Mediation can be an extremely beneficial tool in legal disputes. In few
cases is this more evident than in boundary disputes. In assessing the
recent case of
Bradley v Heslin, the ruling judge provide meaningful insight on the necessity of mediation
in this types of matters. The case judge blatantly admitted that mediation
is often much better in these cases where even the “winner”
is ultimately loosing due to the excessive costs involved. Taking issues
of boundary disputes, just as with family law matters, immediately to
court instead of attempting mediation can be detrimental. Not only can
it result in wasted legal resources, but can also cost parties significantly more.
In neighbor disputes, mediation can be much more impactful than many parties
realize, especially when both have dug in their heels and intend to stay
where they are at. The judge in the
Bradley v Heslin case reminded parties that just because legal action had been initiated, it
didn’t cut out the option of bringing in a trained mediator. No
doubt, just like in many cases, mediation would have led to a much more
satisfactory outcome for all parties involved than the restricted judgment
of the court.
Can the court enforce mediation on parties?
Trivial cases can cost the court money and resources, making the idea of
mandatory mediation in these situations even more appealing. But as of
now, the court does not typically require unwilling parties to mediate
in these types of cases. This is what makes directing individuals to mediation
without the power of requiring or enforcing such mediation a challenging
strategy to employ.
However, could simply imposing such a mediation window upon reluctant parties
be nearly the same as ordering them to mediate? The idea of ordering mediation
becomes strengthened when considering the notion that they cannot be forced
to settle, only mediate. This would then only be another step to assist
individuals with avoiding unnecessary costs and time-consuming processes
The second challenge is that though the court could move to require mediation
or enforce it more strictly, mediation itself would not guarantee an agreement.
Still, without this power, it makes it continually challenging for judges
to impose what can be seen as common sense solutions for litigating parties.

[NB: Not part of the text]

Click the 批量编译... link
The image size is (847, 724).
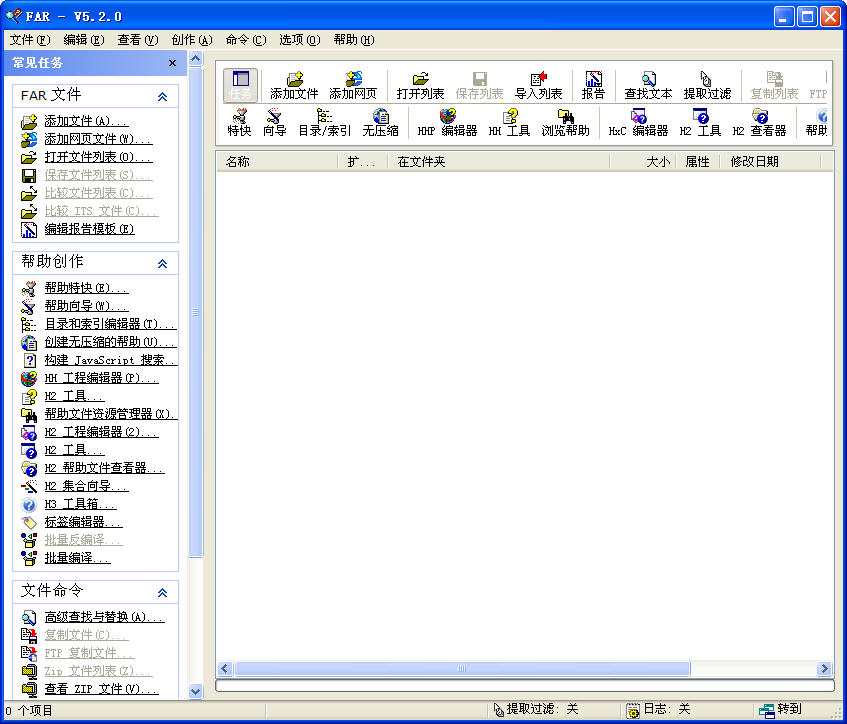(77, 558)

While judges are restricted to applying the law, even when they know it
fails the parties involved, mediators have the power to provide practical
solutions that can help individuals save on legal fees.

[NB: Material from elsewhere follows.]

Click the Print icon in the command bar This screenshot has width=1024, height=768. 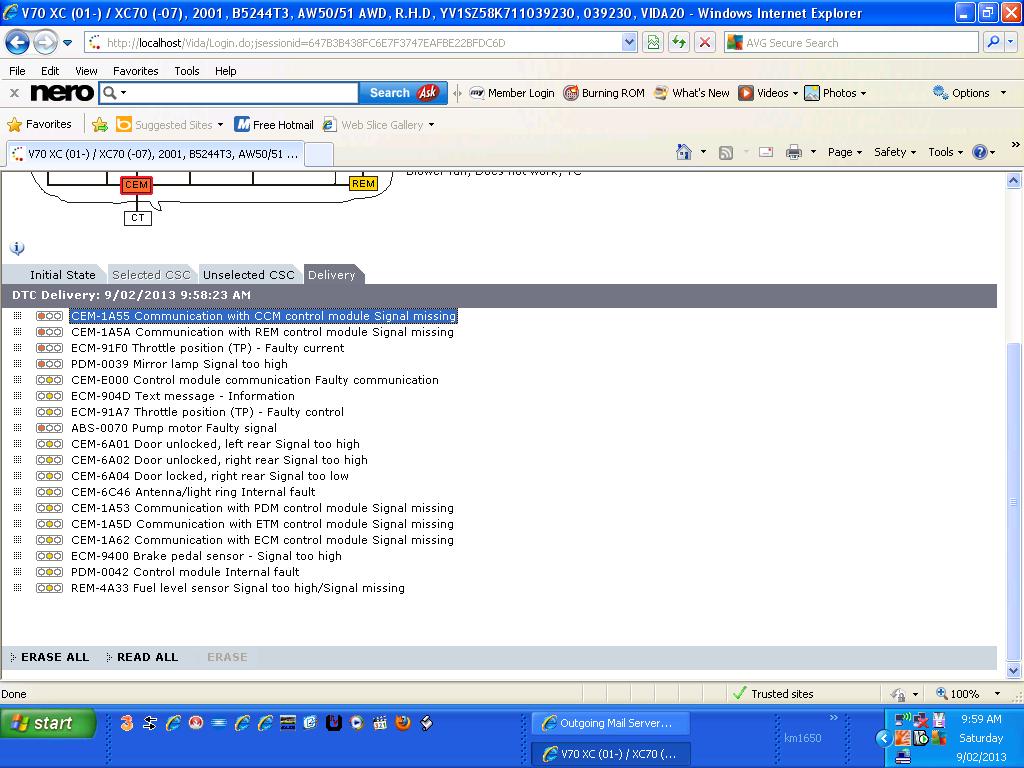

Again, while there is no guarantee that mediation will result in a settlement
or agreement, it does provide the avenue for more reasonable solutions
and less costly legal services. Though parties may still be unwilling
to compromise, judges still can justify requiring mediation with the expectation
that it could save individuals extensive time and money while sparing
the court dwindling legal resources.
The Price Tag of Mediation vs. Litigation
There is no doubt that litigating is more expensive. That is why it should
be assumed that your lawyer would avoid litigation if at all possible,
right? Unfortunately, this is not always true. In many cases, attorneys
have been found to have opted to pursue frivolous litigation over mediation
in favor of the higher price tag. When they represent a client during
courtroom proceedings, their pay check is often much bigger than in the
case of mediation. Some lawyers don’t even offer mediation services,
further stoking the flame of misleading expenses. Clients should be aware
of the services their advocate offers. If they want to pursue mediation,
will their lawyer guide them through this process, or refuse to back down
from litigation? Are they leading their client to litigation for their
own benefit or because it is the best option? It is crucial that individuals
stay aware of these matters.
Overall, it seems that mediation––whether in boundary disputes
or child custody matters––is becoming more popular and effective
than litigation for many cases. This may ultimately change the way that
minor cases and disputes are handled by the courts in the future, though
all parties involved will need to ultimately embrace the idea.